L’une des sections de ce document invite les consommateurs de pornographie à s’en détourner et à consacrer à nouveau leur vie à Jésus.
La déclaration épiscopale interpelle également les producteurs de pornographie, exhortant ceux-ci «au nom de la miséricorde et de la justice du Dieu», à se « détourner du péché et à être fidèle à Dieu». Les évêques somment aussi celles et ceux «qui sont impliqués dans l’exploitation [sexuelle] de personnes — ou qui l’ont été — à confesser leurs crimes et à se livrer eux-mêmes aux autorités compétentes. Dieu saura prendre appui sur vos erreurs passées afin de venir en aide à autrui».
Le document épiscopal demande aux hommes et aux femmes qui ont recours à la pornographie «à demander pardon. Plusieurs bonnes personnes luttent contre ce péché.
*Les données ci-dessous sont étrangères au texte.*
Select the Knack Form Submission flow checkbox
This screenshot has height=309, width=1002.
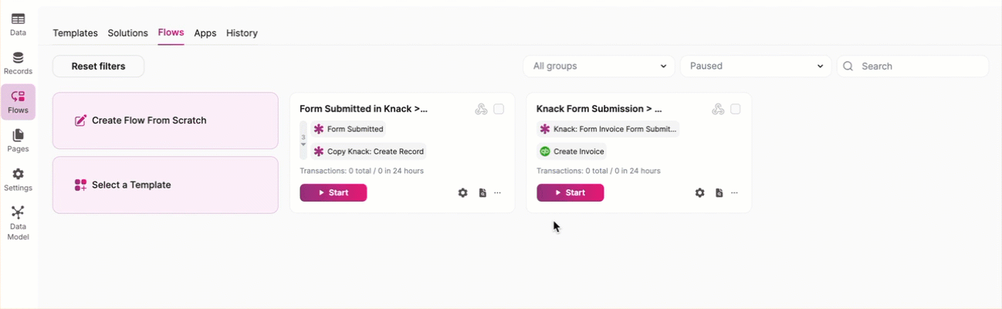pos(736,110)
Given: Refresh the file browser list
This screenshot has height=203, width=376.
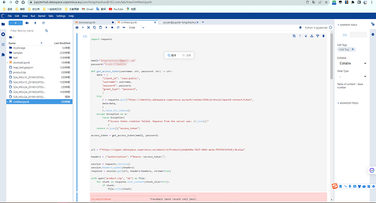Looking at the screenshot, I should (x=44, y=23).
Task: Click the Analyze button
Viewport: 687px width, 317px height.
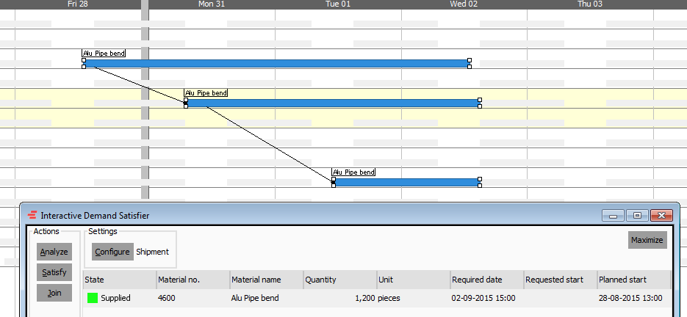Action: coord(54,252)
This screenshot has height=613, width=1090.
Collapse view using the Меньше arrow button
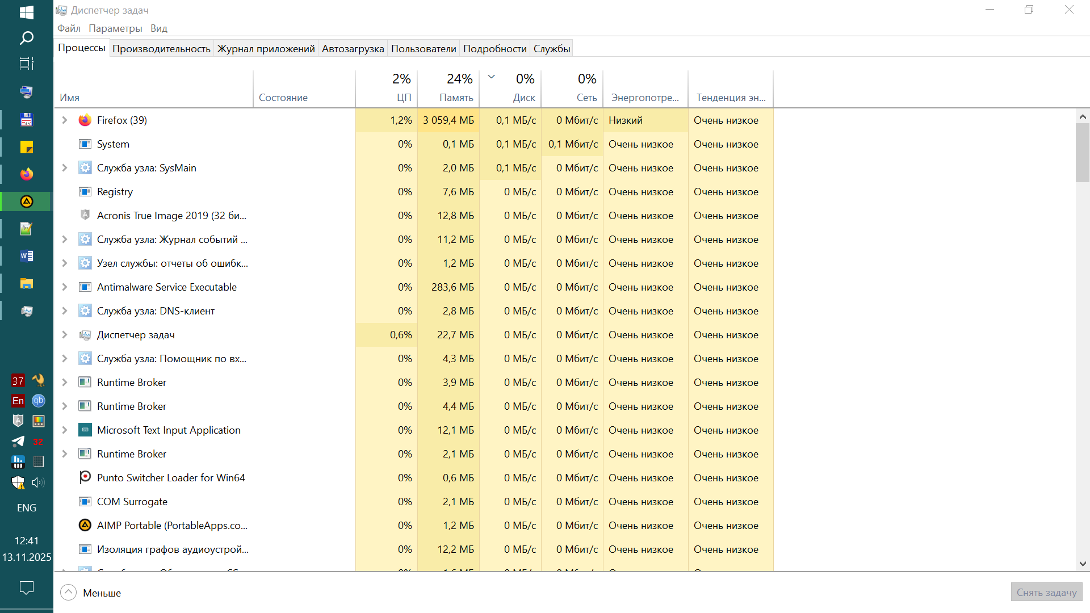(x=68, y=593)
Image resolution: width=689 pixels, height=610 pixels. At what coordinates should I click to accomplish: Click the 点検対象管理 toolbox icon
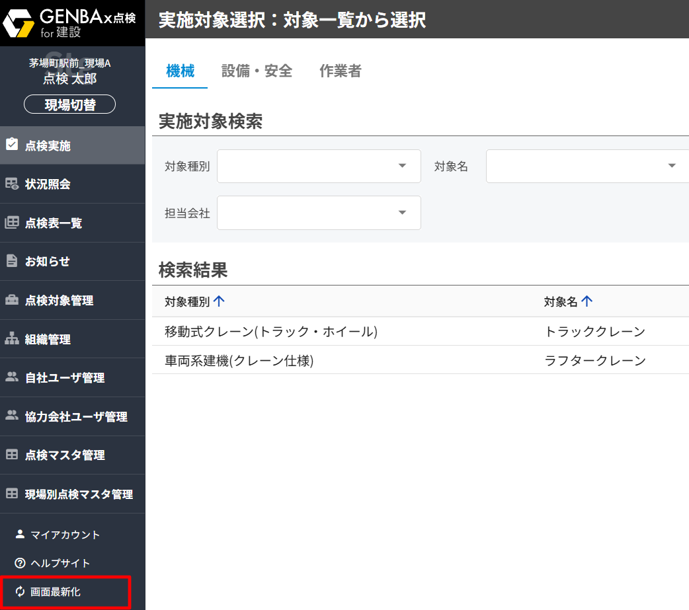pos(12,300)
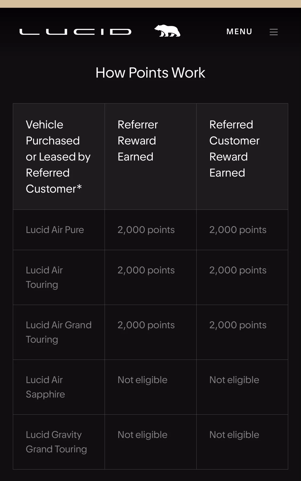
Task: Select the Lucid Air Touring row label
Action: [x=44, y=277]
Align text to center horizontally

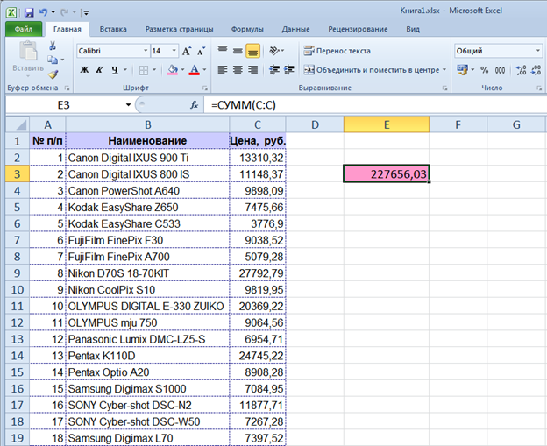click(x=238, y=69)
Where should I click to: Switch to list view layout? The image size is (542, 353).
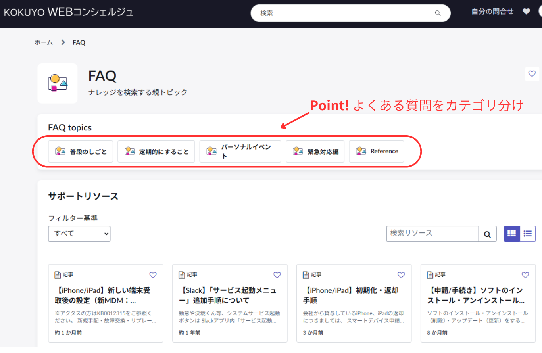(x=528, y=234)
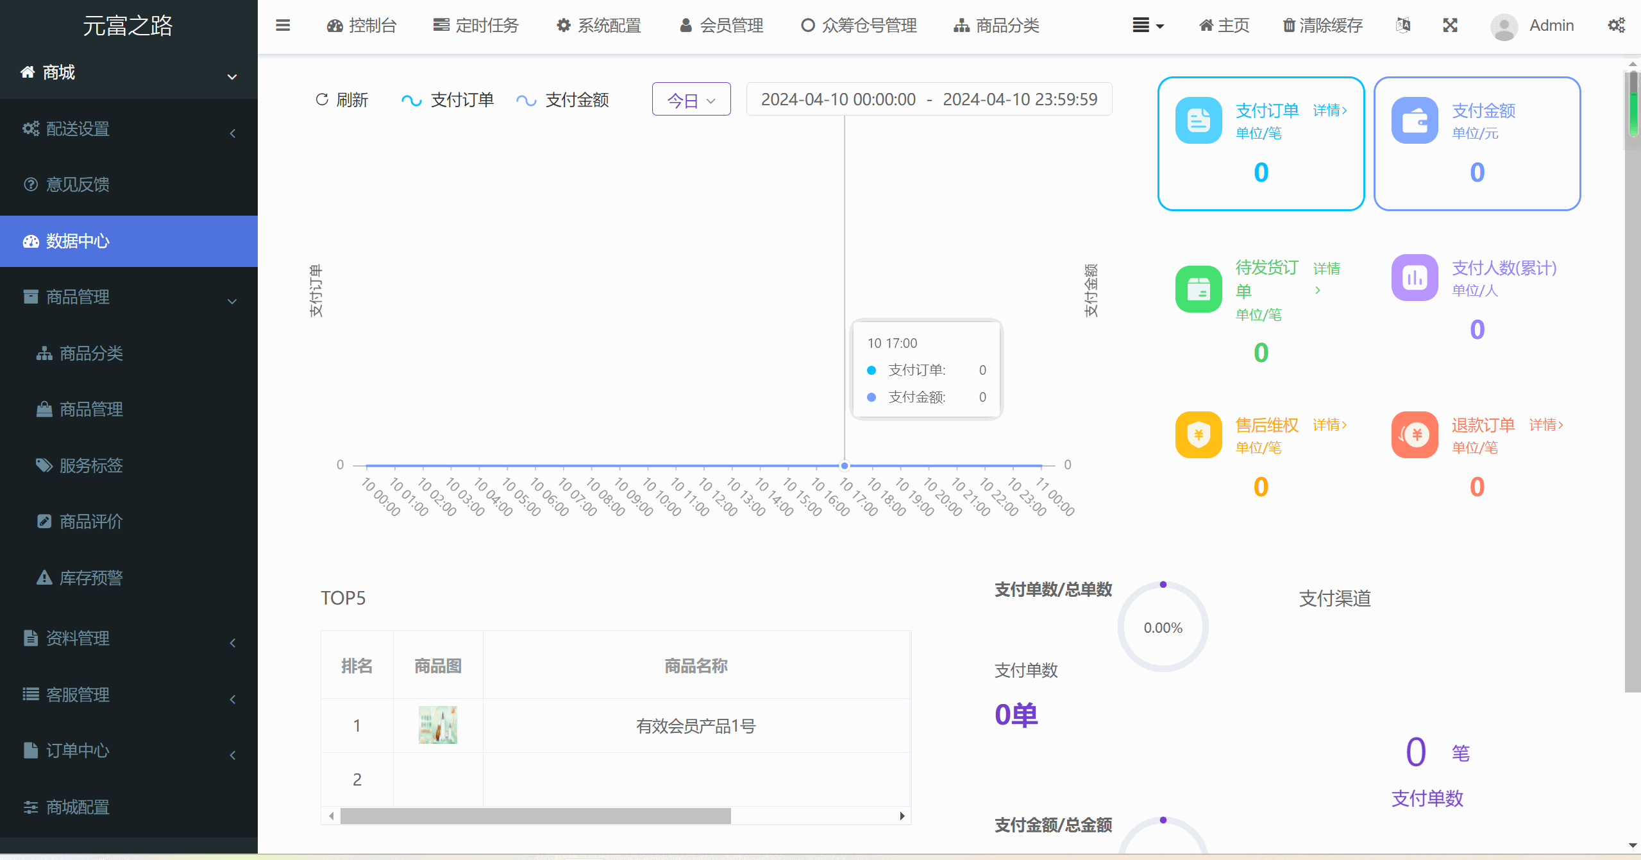Open the settings gears icon at top right
This screenshot has height=860, width=1641.
pos(1616,26)
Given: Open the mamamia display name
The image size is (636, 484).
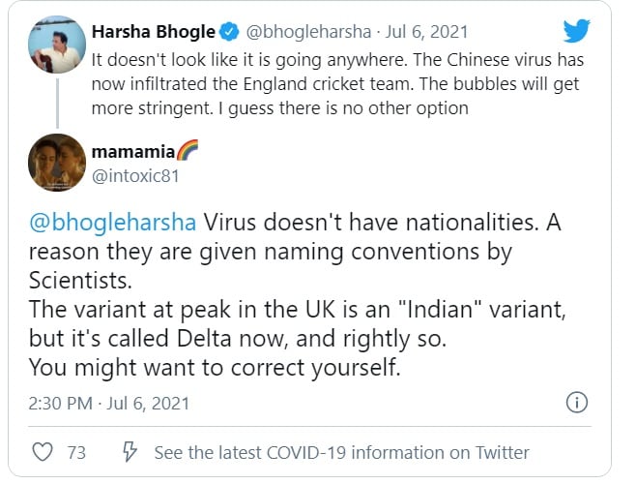Looking at the screenshot, I should click(132, 152).
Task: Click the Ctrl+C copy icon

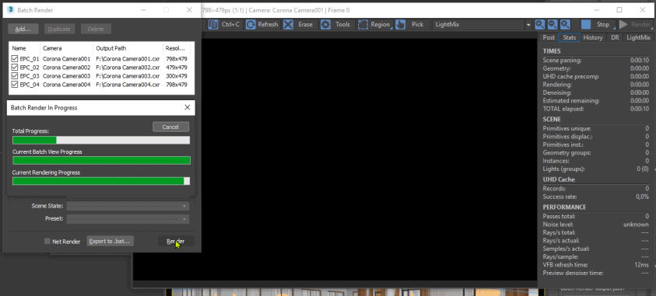Action: 213,25
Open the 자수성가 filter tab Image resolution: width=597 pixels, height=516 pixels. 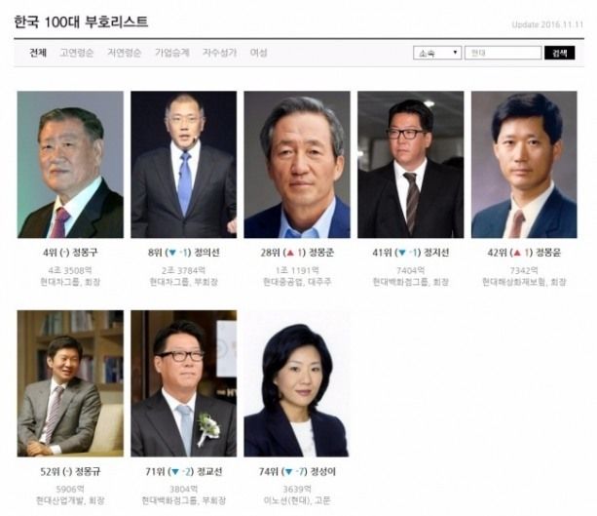pyautogui.click(x=220, y=53)
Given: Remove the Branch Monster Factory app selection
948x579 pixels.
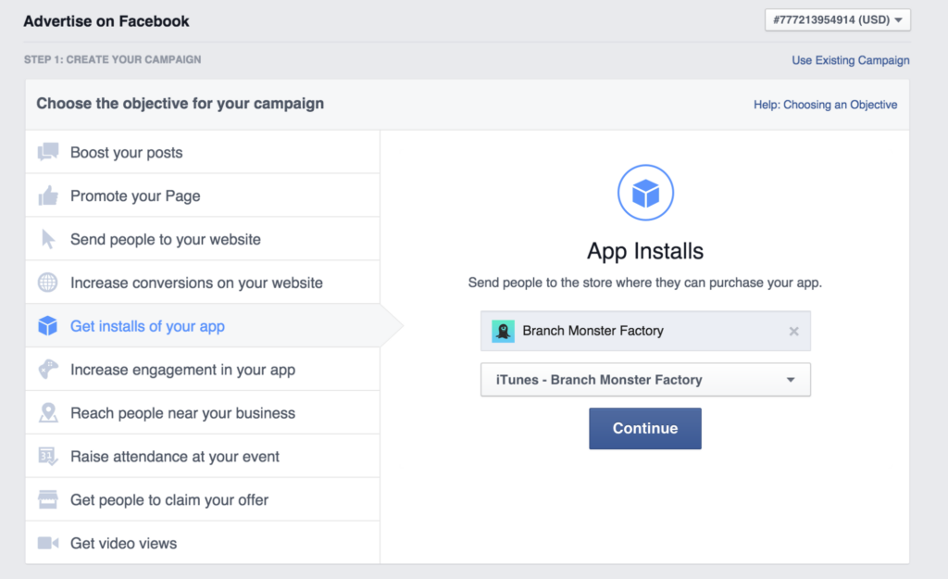Looking at the screenshot, I should (793, 331).
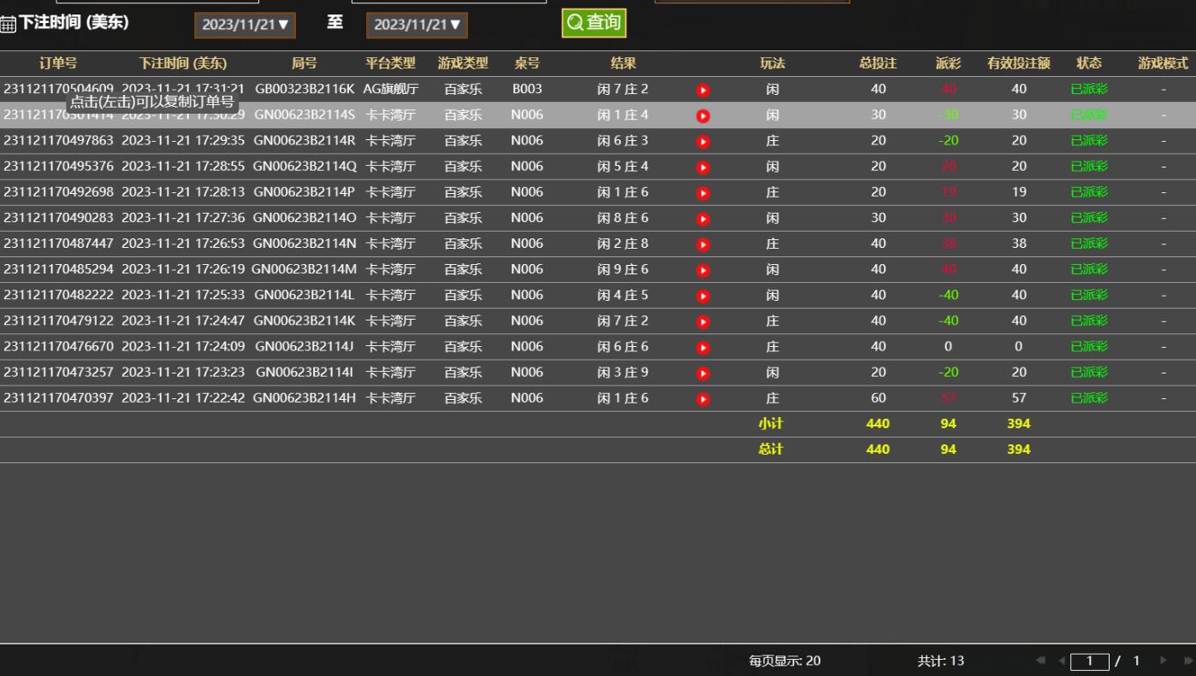Click the page number input field
Image resolution: width=1196 pixels, height=676 pixels.
tap(1089, 661)
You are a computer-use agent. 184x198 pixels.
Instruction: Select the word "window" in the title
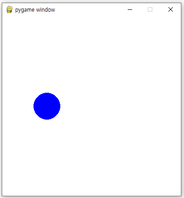click(46, 10)
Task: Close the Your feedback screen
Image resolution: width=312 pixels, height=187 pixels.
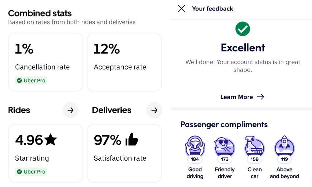Action: click(x=181, y=9)
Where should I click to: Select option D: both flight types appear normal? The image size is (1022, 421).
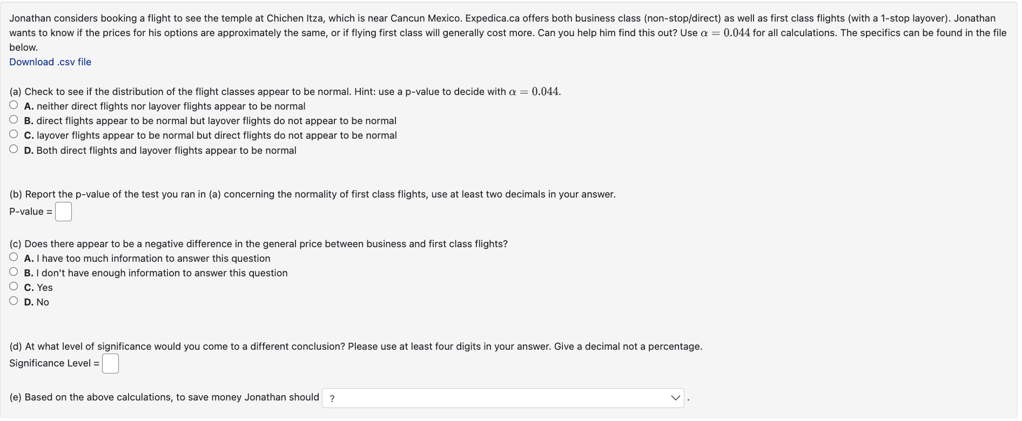coord(14,148)
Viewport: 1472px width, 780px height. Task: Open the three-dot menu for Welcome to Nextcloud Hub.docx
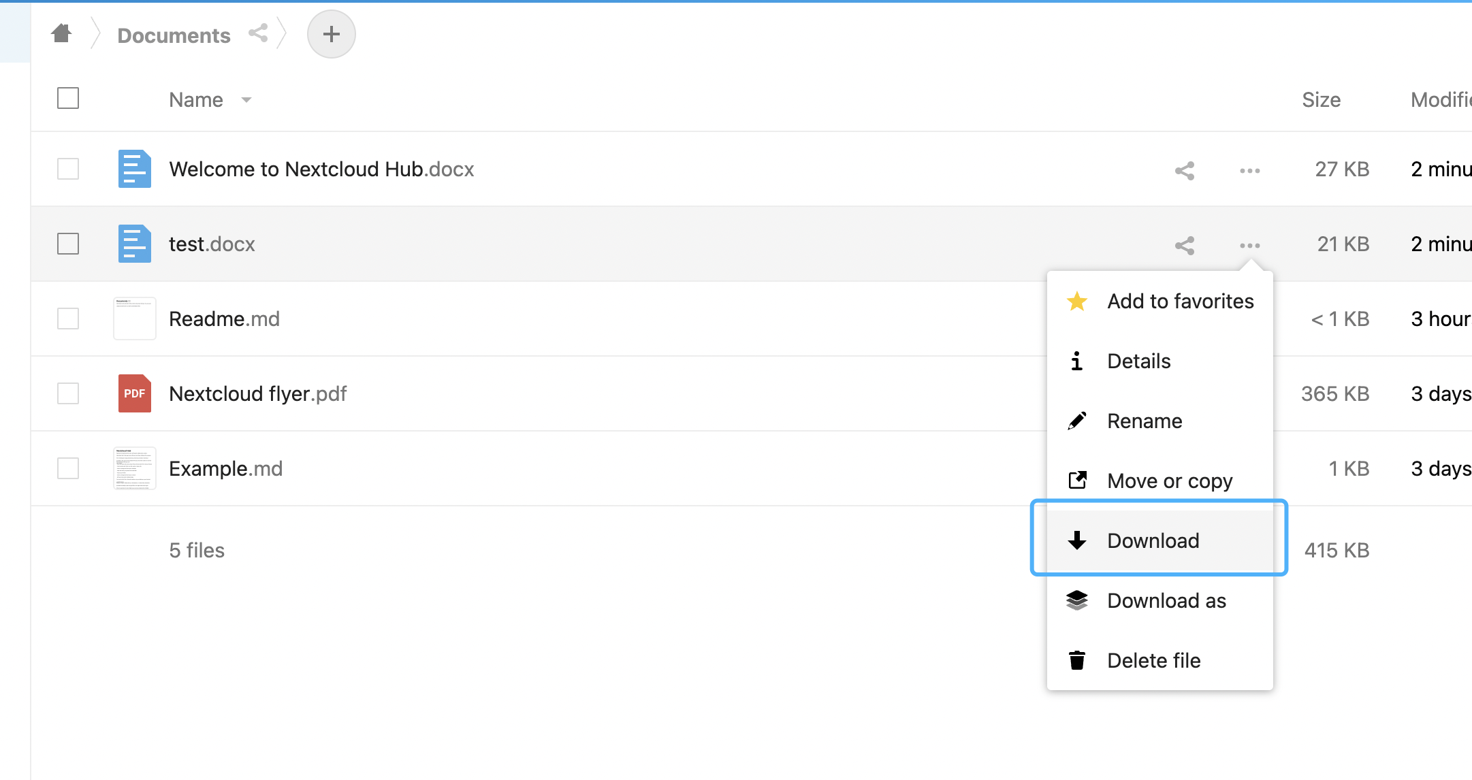[1249, 170]
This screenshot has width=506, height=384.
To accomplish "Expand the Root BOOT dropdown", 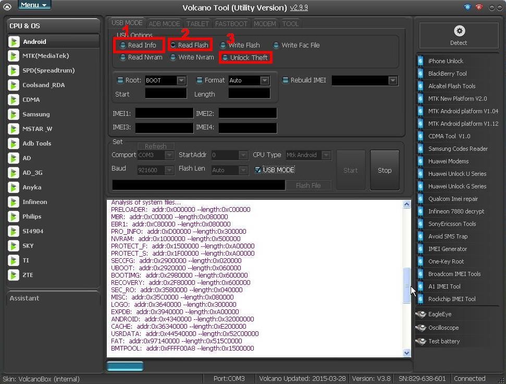I will tap(181, 80).
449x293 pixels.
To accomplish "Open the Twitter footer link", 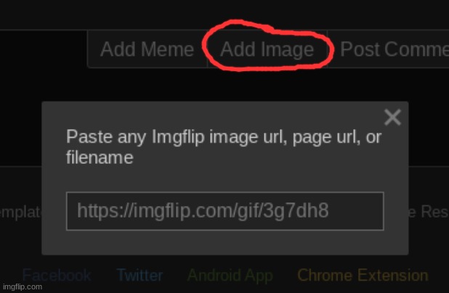I will click(x=139, y=276).
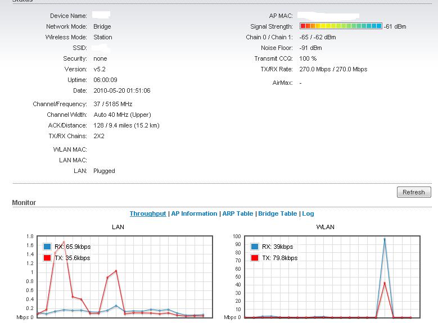The width and height of the screenshot is (438, 323).
Task: Click the WLAN chart title
Action: point(326,227)
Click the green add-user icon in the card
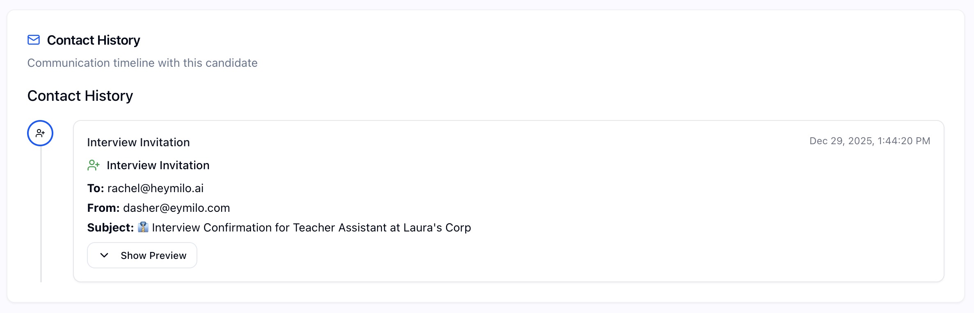The width and height of the screenshot is (974, 313). pos(94,165)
Vous n’êtes pas seuls, il ne faut jamais perdre espoir! […] Se libérer de la pornographie est un combat de tous les instants, ponctué de choix quotidiens et de travail sur soi».
La déclaration des évêques demande aux époux qui souffrent de la dépendance de leur conjoint à l’égard de la pornographie à «trouver un peu de consolation dans la prière, la vie sacramentelle ou l’adoration eucharistique». Les évêques reconnaissent que «la colère ressentie [par ces époux] à l’égard de leur conjoint est normale et souvent justifiée». Ils exhortent néanmoins ceux-ci à tenir bon, à prendre soin d’eux-mêmes, et à «tracer dès que possible des limites claires, par exemple en installant un logiciel bloquant l’accès aux sites internet réservés aux adultes, et en chassant de leur maison toute image ou toute production pornographique». Enfin, disent-ils, «cessez d’être complices de la consommation pornographique de votre conjoint».
Le document renvoie le lecteur au site internet de la conférence des évêques catholiques des États-Unis, où diverses ressources sont présentées, qu’il s’agisse de groupes de soutien destinés aux personnes dépendantes à la pornographie, d’outils pédagogiques à propos des effets pervers de la pornographie, ou encore de conseils à l’intention des parents ou des intervenants sociaux.